(begin)
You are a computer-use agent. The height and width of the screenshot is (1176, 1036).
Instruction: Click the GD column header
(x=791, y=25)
(end)
(begin)
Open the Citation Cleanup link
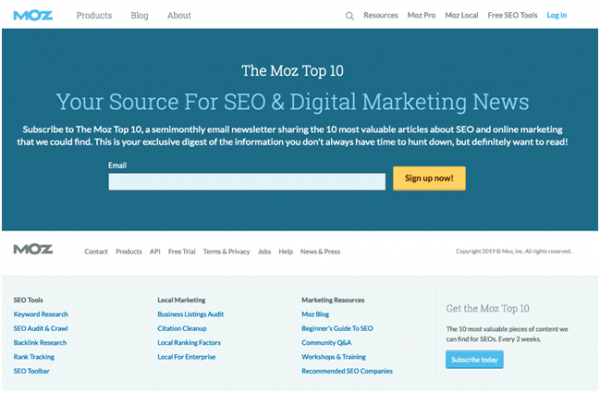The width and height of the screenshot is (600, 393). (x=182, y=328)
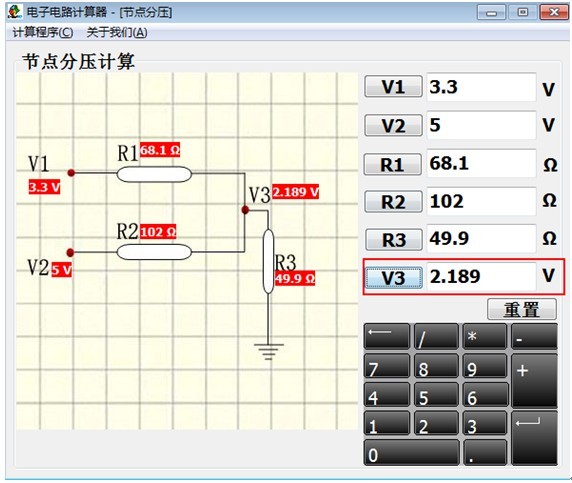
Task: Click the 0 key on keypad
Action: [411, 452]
(end)
(begin)
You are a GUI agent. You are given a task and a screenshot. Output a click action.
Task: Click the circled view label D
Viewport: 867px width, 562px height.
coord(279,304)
(end)
_Written instruction_: Convert the lines from the one with "You are a computer-use" up to and including the one with "(x=791, y=25)" into a JSON list of strings, one string per line, leaving out blank lines.

_Output for this exercise_:
[
  "You are a computer-use agent. The height and width of the screenshot is (1176, 1036).",
  "Instruction: Click the GD column header",
  "(x=791, y=25)"
]